**Page text:**
_ _ _ _ _ _ _

Job stuff - John C. Kirk
Jun. 1st, 2002
01:05 pm - Job stuff
Hmm. I've been thinking more about my mistake from yesterday, and trying to work out where the key point was that I went wrong. E.g. I could have simply stuck to my guns when she originally asked me for money, and kept walking, thus avoiding the whole thing, which is what I normally do. However, that's a bit of a hard-line attitude to take. I guess the thing there is to offset it by giving money to Crisis (where I did volunteer work a while back) or similar, so that they can exercise their better judgement... However, I think the main turning point was in the supermarket - if I'd said there "no, you don't need a trolley, I'll buy you a sandwich/baby food, and that's it, so a basket will do", then I probably would have been better off.

_ _ _ _ _ _ _

**Information shown:**
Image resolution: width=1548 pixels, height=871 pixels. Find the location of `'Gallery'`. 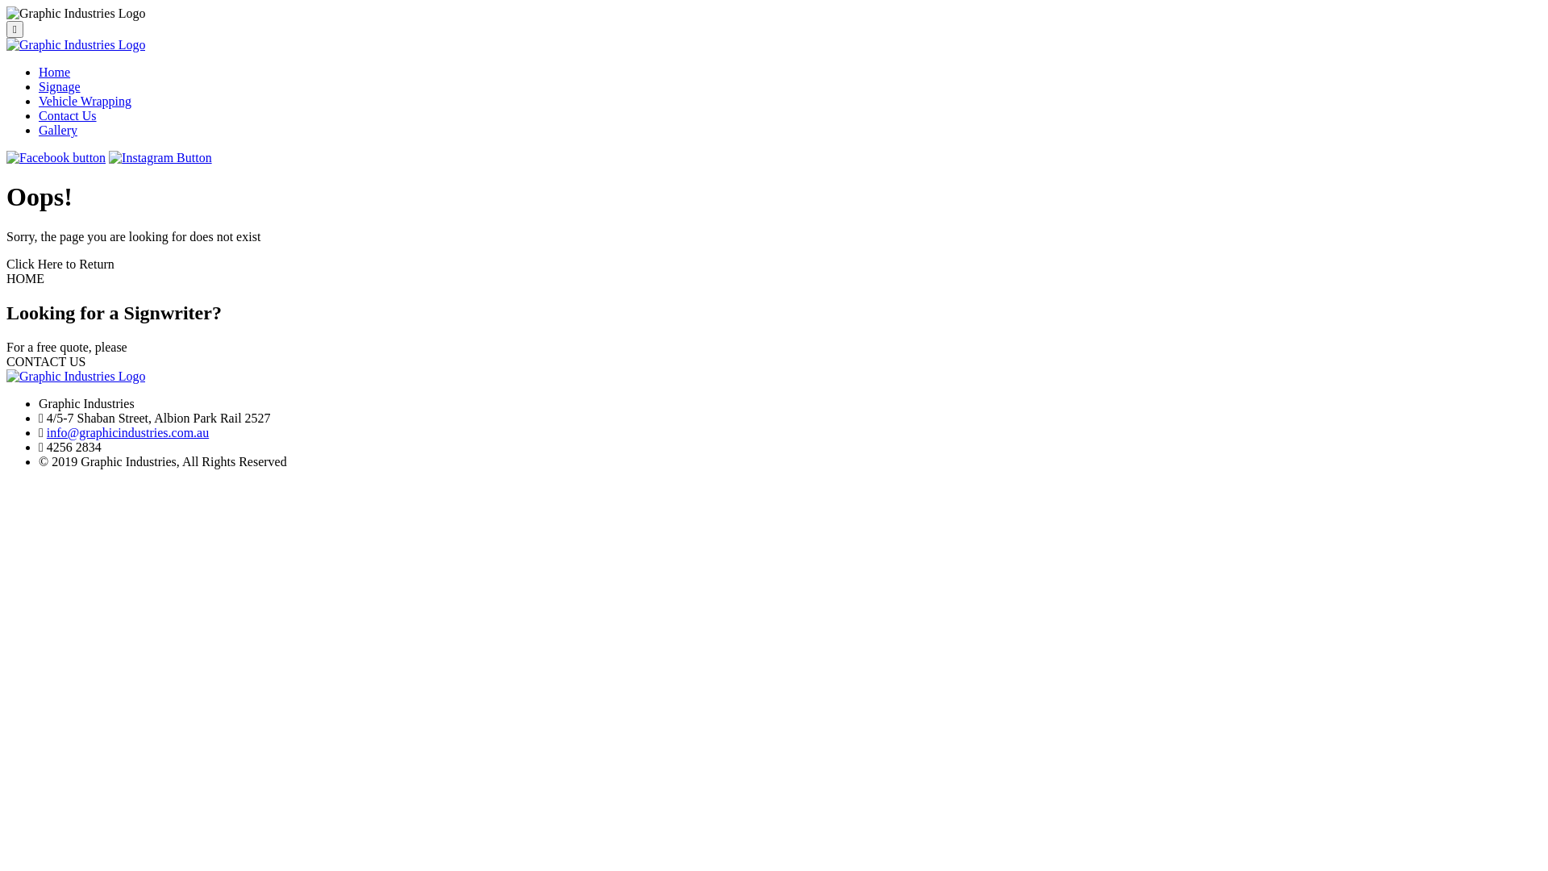

'Gallery' is located at coordinates (58, 129).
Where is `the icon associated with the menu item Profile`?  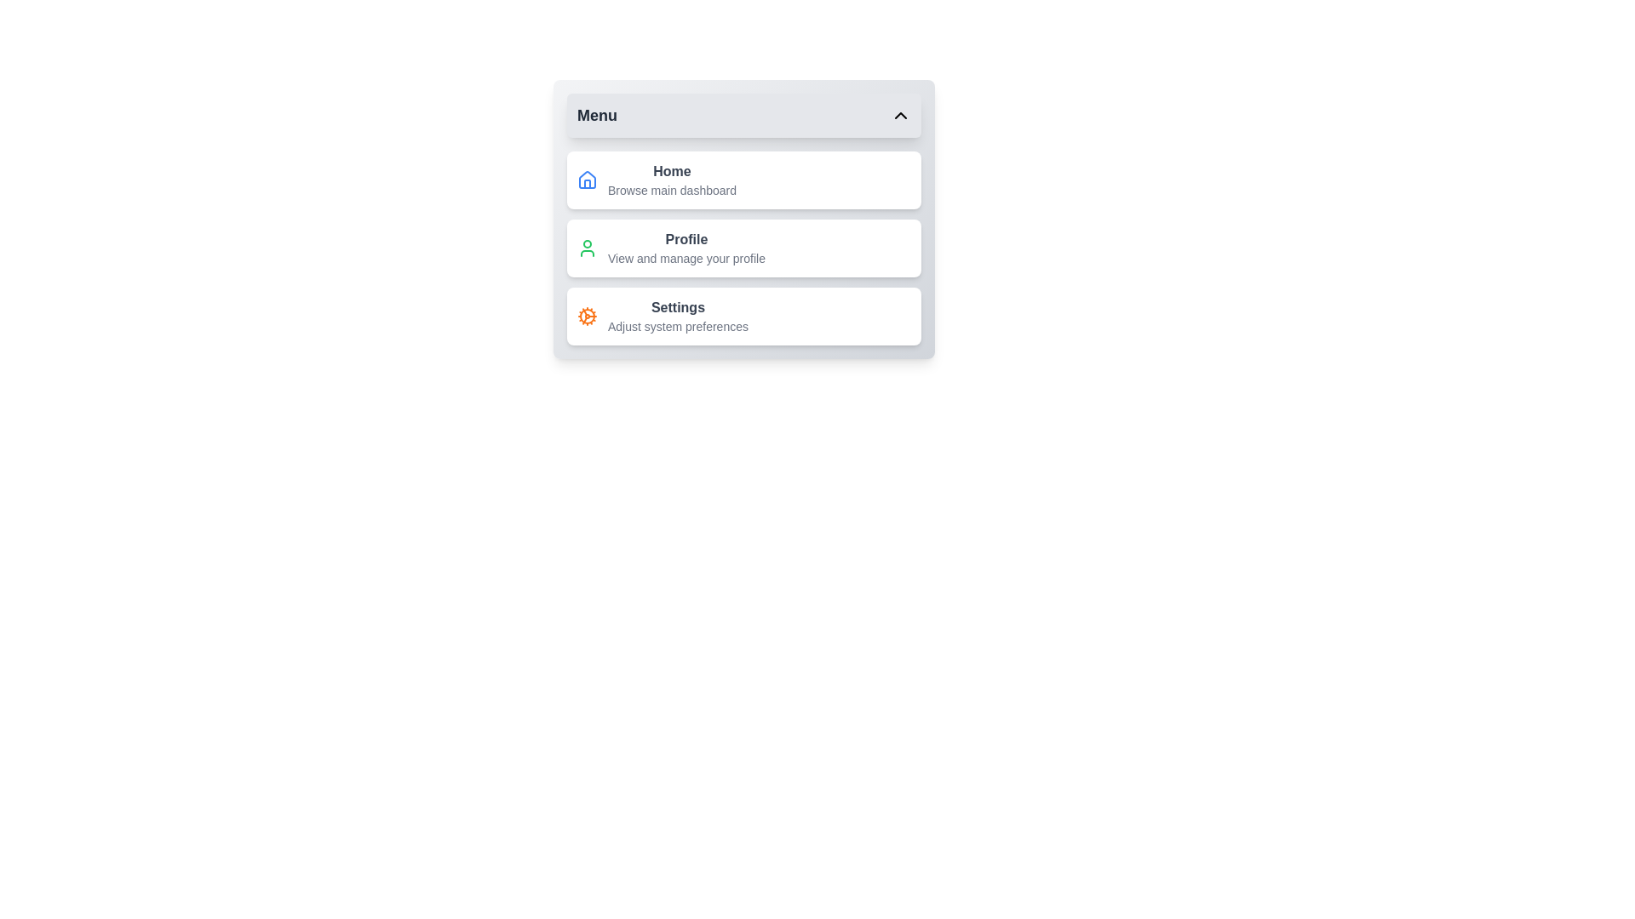 the icon associated with the menu item Profile is located at coordinates (587, 249).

_ _ _ _ _ _ _

**Problems to solve:**
1. Repeat the journal entry between "Job stuff - John" and "been better off.", inclusive.
2. Answer these questions from the journal entry:
(a) On what date was it posted?
(b) At what organization did the writer once do volunteer work?
(c) Where does the writer place the main turning point?

**Exercise responses:**
1.
Job stuff - John C. Kirk
Jun. 1st, 2002
01:05 pm - Job stuff
Hmm. I've been thinking more about my mistake from yesterday, and trying to work out where the key point was that I went wrong. E.g. I could have simply stuck to my guns when she originally asked me for money, and kept walking, thus avoiding the whole thing, which is what I normally do. However, that's a bit of a hard-line attitude to take. I guess the thing there is to offset it by giving money to Crisis (where I did volunteer work a while back) or similar, so that they can exercise their better judgement... However, I think the main turning point was in the supermarket - if I'd said there "no, you don't need a trolley, I'll buy you a sandwich/baby food, and that's it, so a basket will do", then I probably would have been better off.

2.
(a) Jun. 1st, 2002
(b) Crisis
(c) In the supermarket